Records for this exercise:

════════

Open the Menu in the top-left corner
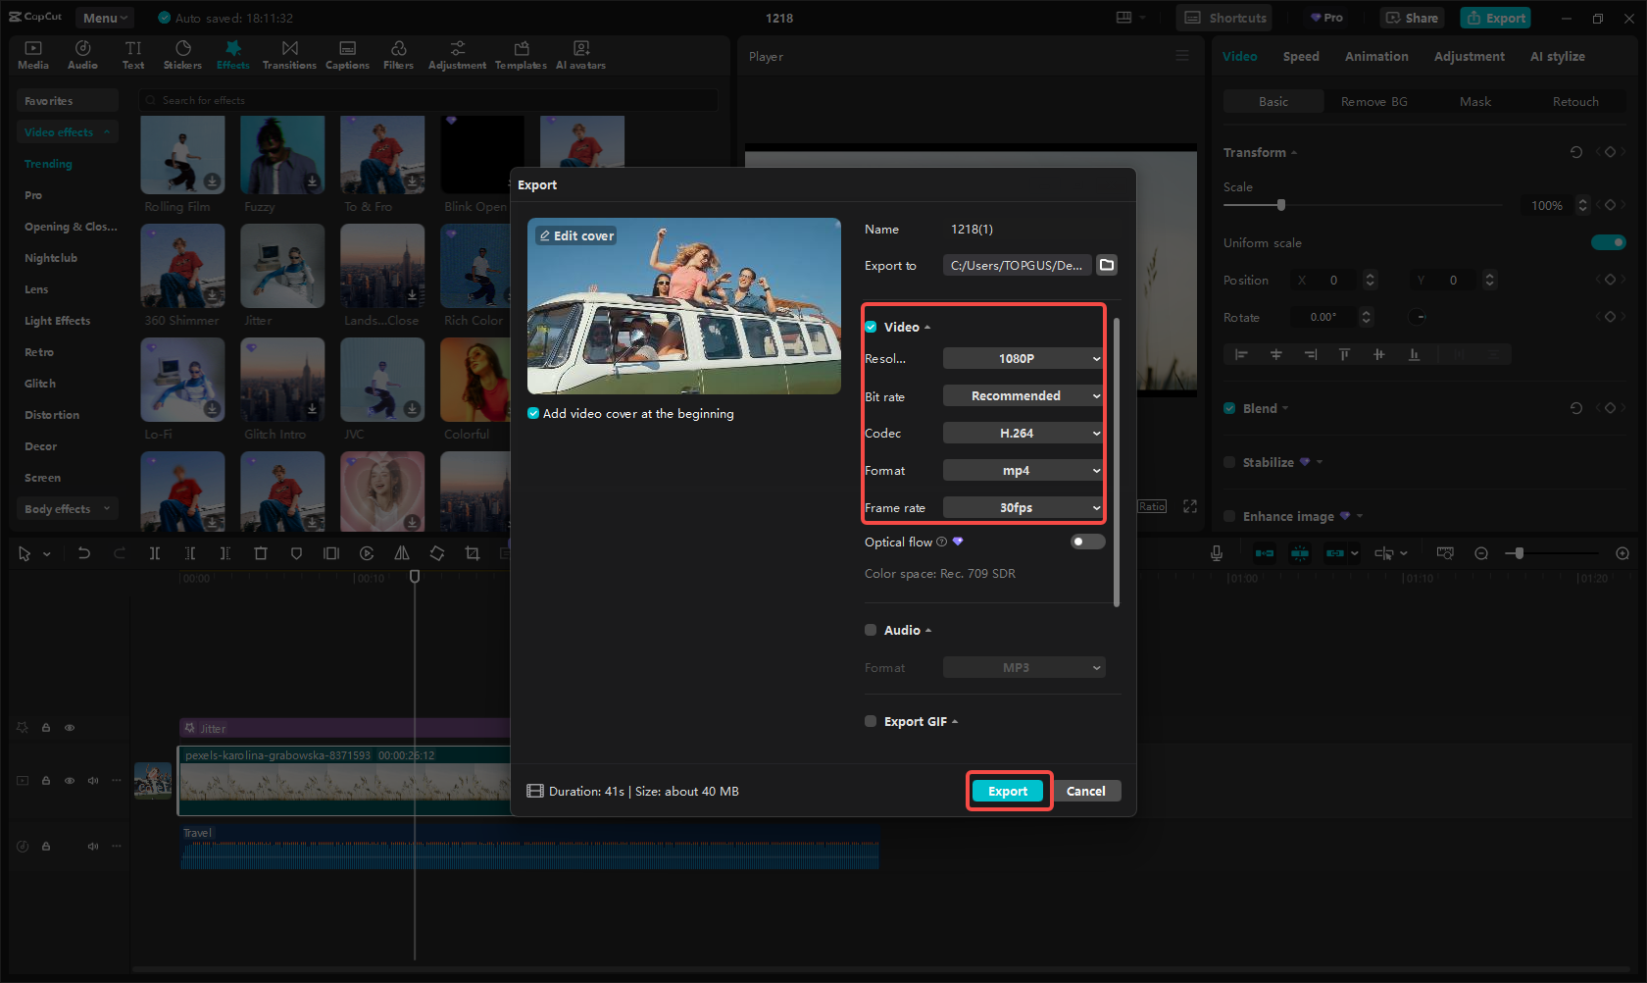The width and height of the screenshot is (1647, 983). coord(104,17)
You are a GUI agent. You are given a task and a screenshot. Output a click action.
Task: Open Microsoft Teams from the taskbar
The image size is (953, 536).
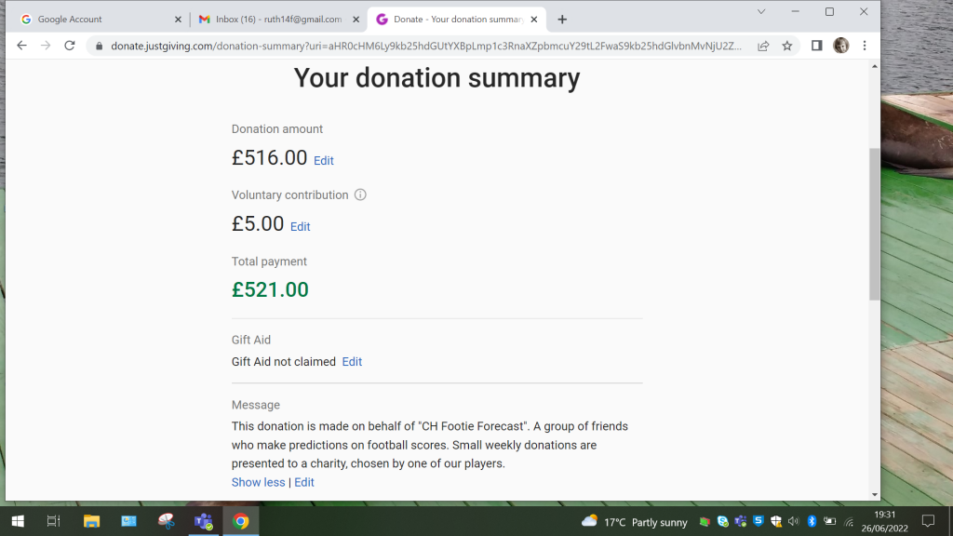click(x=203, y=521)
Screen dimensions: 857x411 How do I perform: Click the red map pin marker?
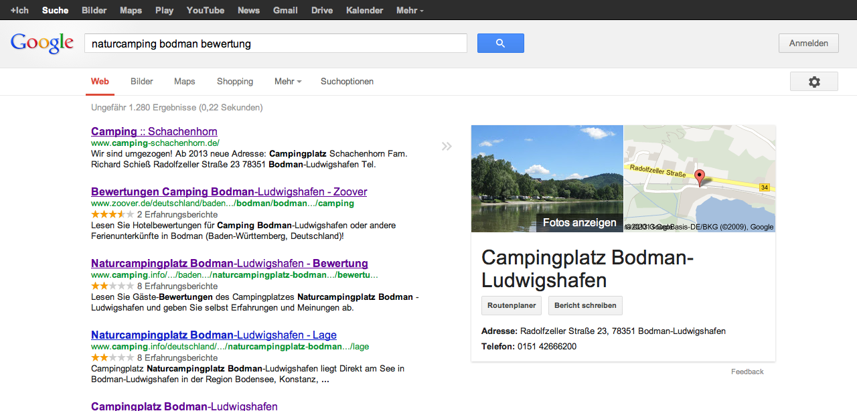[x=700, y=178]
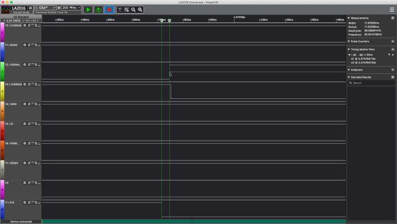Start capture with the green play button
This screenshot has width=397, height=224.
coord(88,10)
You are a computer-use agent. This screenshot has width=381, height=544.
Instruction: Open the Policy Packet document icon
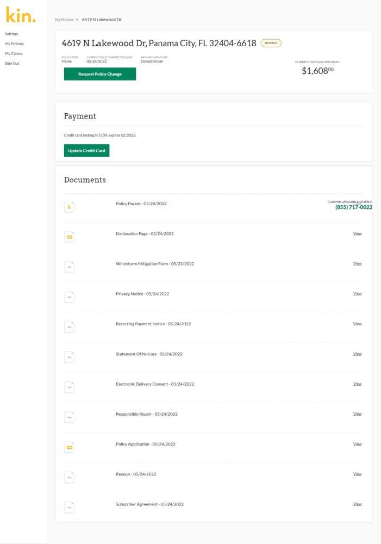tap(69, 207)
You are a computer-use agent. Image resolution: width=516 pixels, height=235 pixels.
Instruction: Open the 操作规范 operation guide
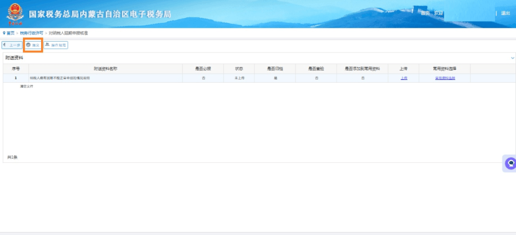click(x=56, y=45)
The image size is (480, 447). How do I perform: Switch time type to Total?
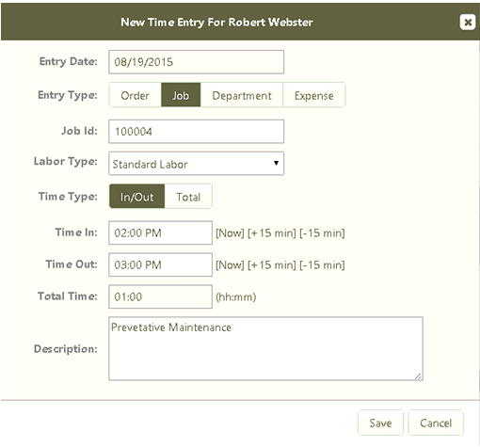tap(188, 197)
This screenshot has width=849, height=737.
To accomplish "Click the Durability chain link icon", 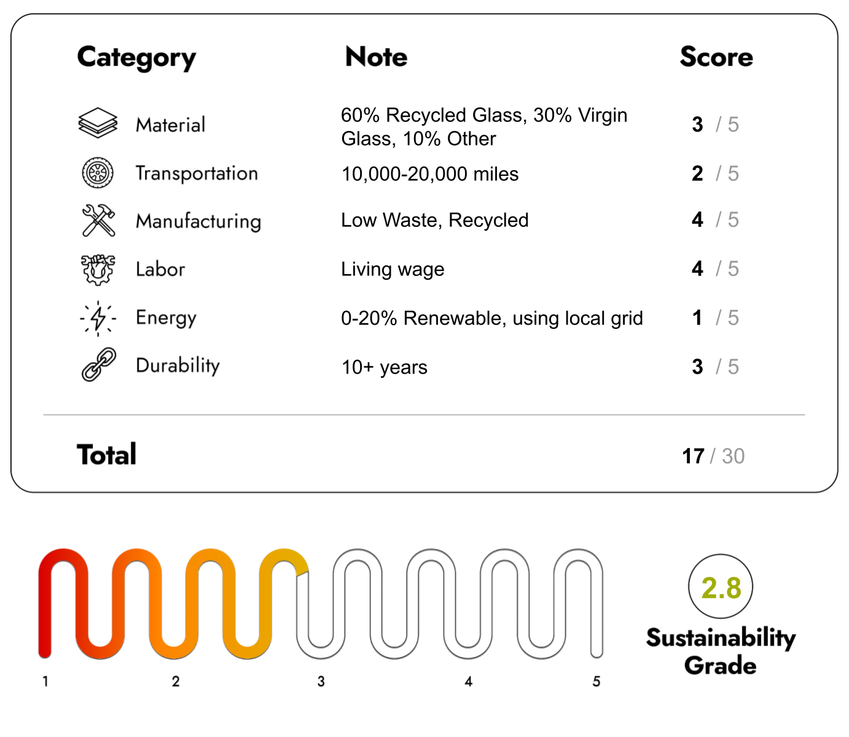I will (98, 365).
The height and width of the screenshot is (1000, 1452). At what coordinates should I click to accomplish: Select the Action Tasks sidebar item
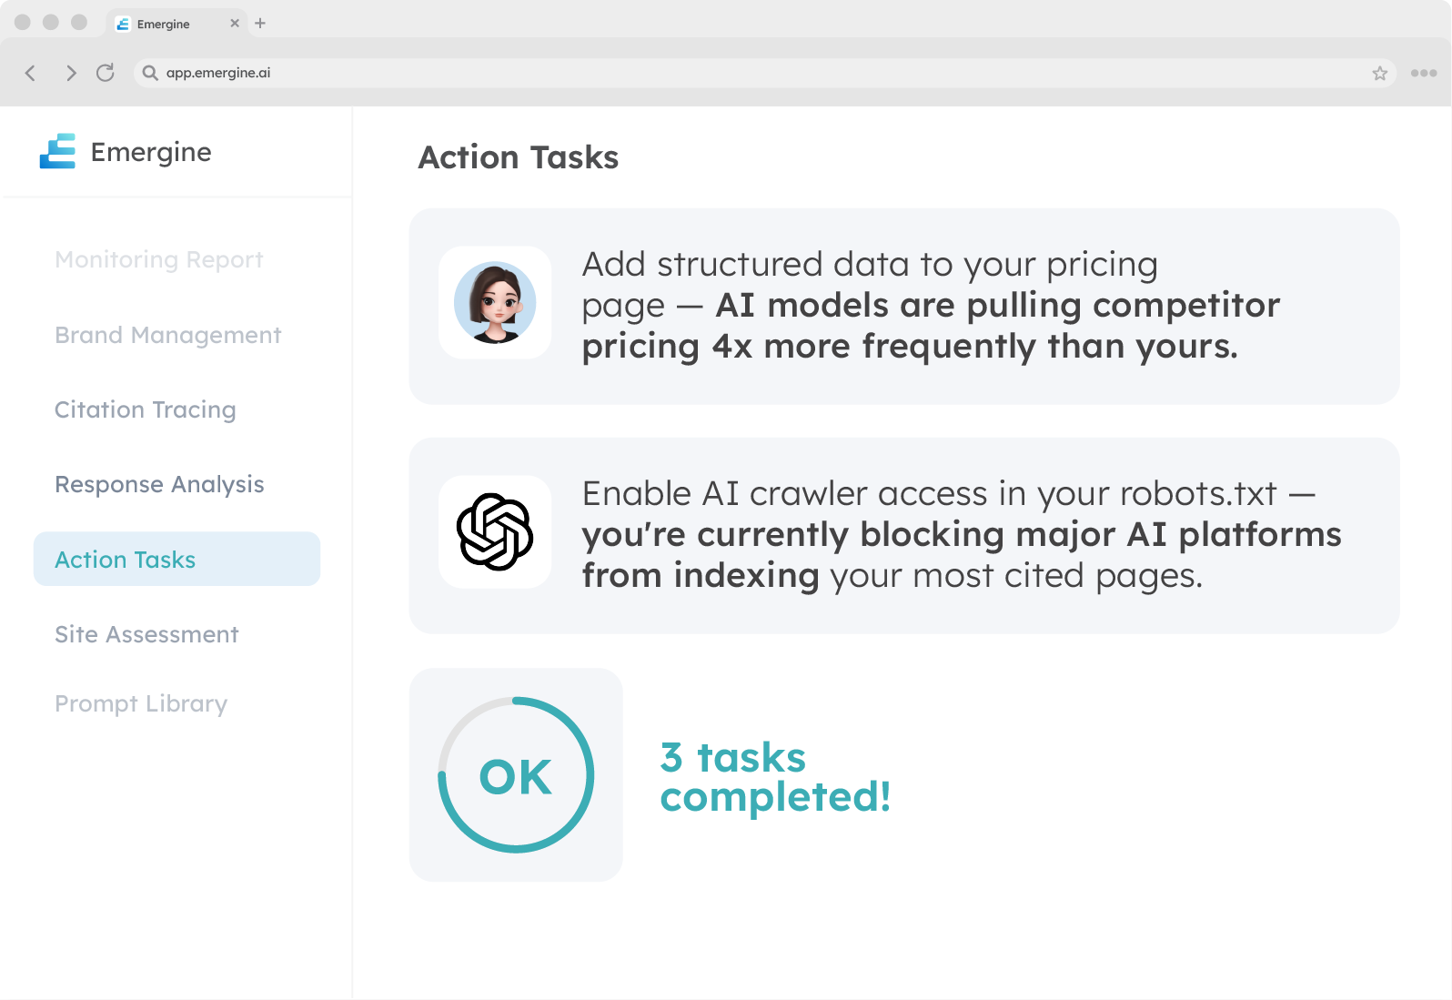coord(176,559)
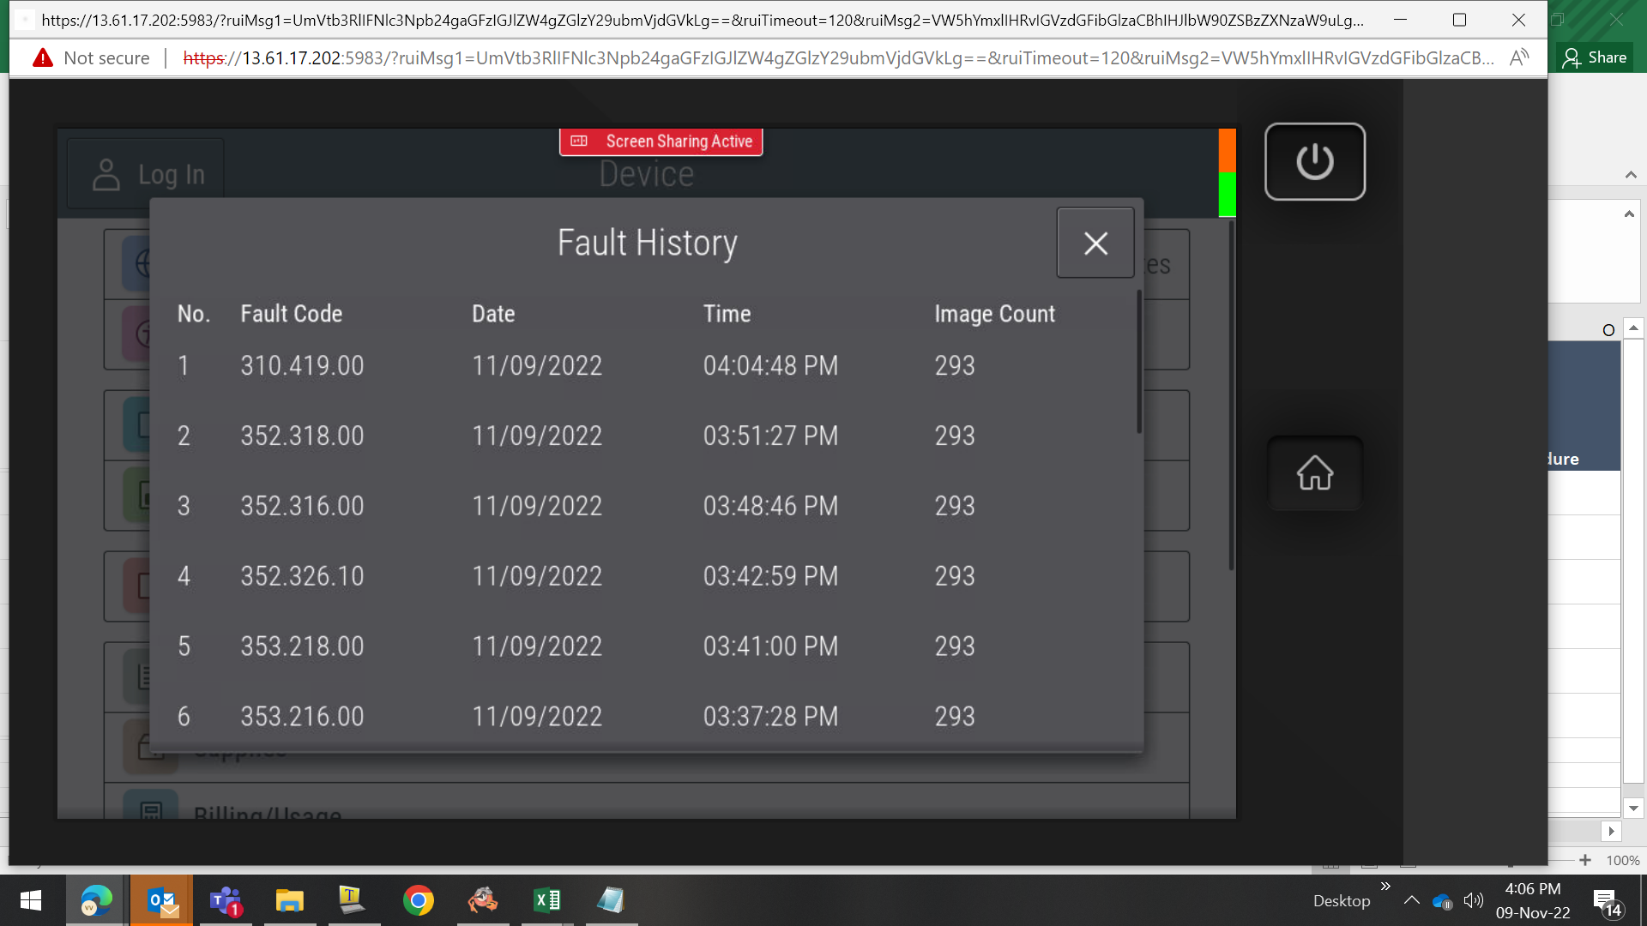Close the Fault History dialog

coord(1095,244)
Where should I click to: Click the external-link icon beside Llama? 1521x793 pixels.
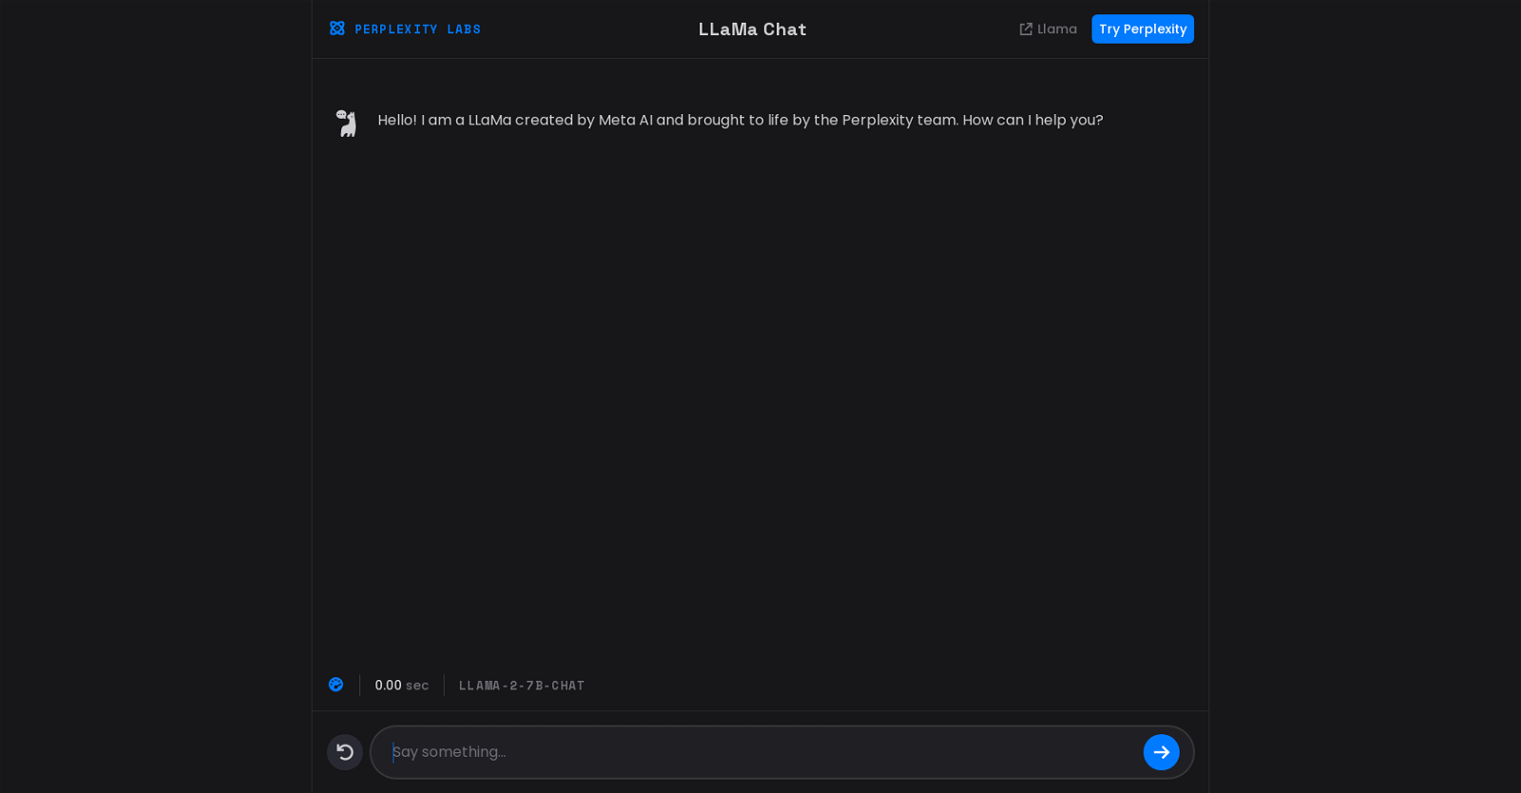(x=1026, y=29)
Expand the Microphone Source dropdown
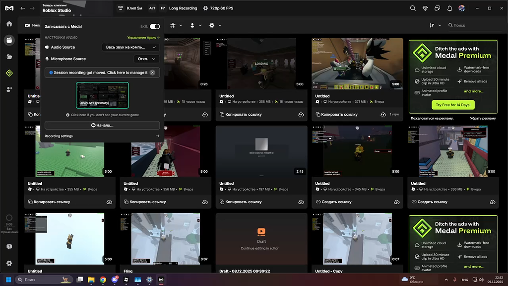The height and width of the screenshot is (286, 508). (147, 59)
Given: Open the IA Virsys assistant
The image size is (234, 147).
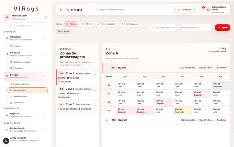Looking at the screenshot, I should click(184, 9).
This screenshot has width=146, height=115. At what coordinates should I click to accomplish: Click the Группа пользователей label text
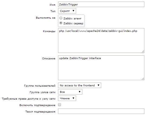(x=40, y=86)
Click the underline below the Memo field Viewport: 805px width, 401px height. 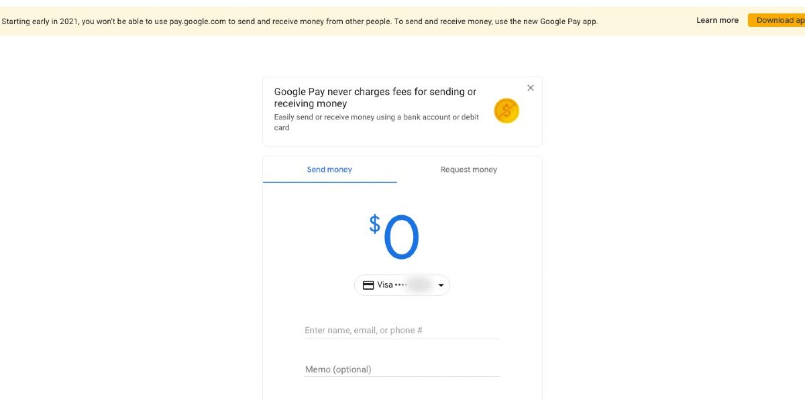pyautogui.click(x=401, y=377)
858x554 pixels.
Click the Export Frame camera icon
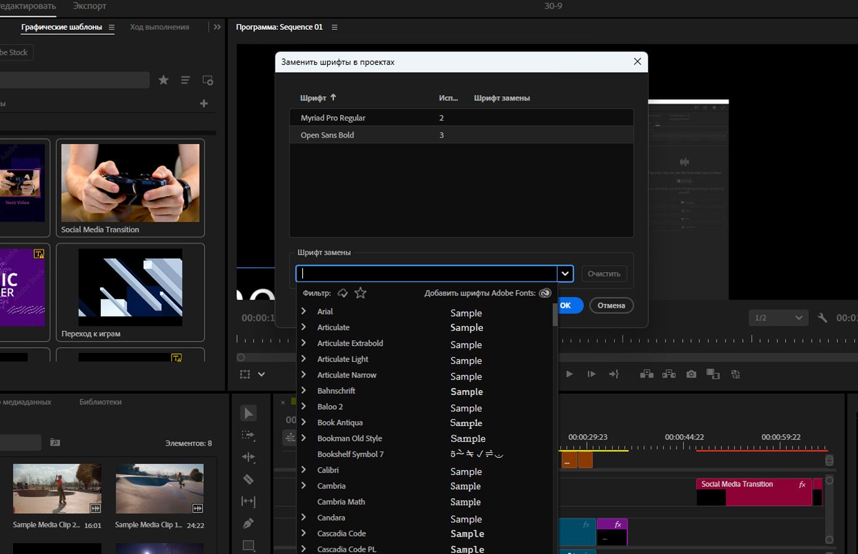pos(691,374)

════════

What is asked: Copy out the rows between the line holding "You are a computer-use agent. This" and the line holding "tap(188, 197)", inclusive, word for word. Leave the pictures out of your copy.

Correct result:
You are a computer-use agent. This screenshot has width=381, height=544.
Instruction: Open the Policy Packet document icon
tap(69, 207)
You are a computer-use agent. Image resolution: width=516 pixels, height=235 pixels.
Instruction: Open the 操作规范 operation guide
click(x=56, y=45)
The image size is (480, 447). How do I perform: Switch time type to Total?
tap(188, 197)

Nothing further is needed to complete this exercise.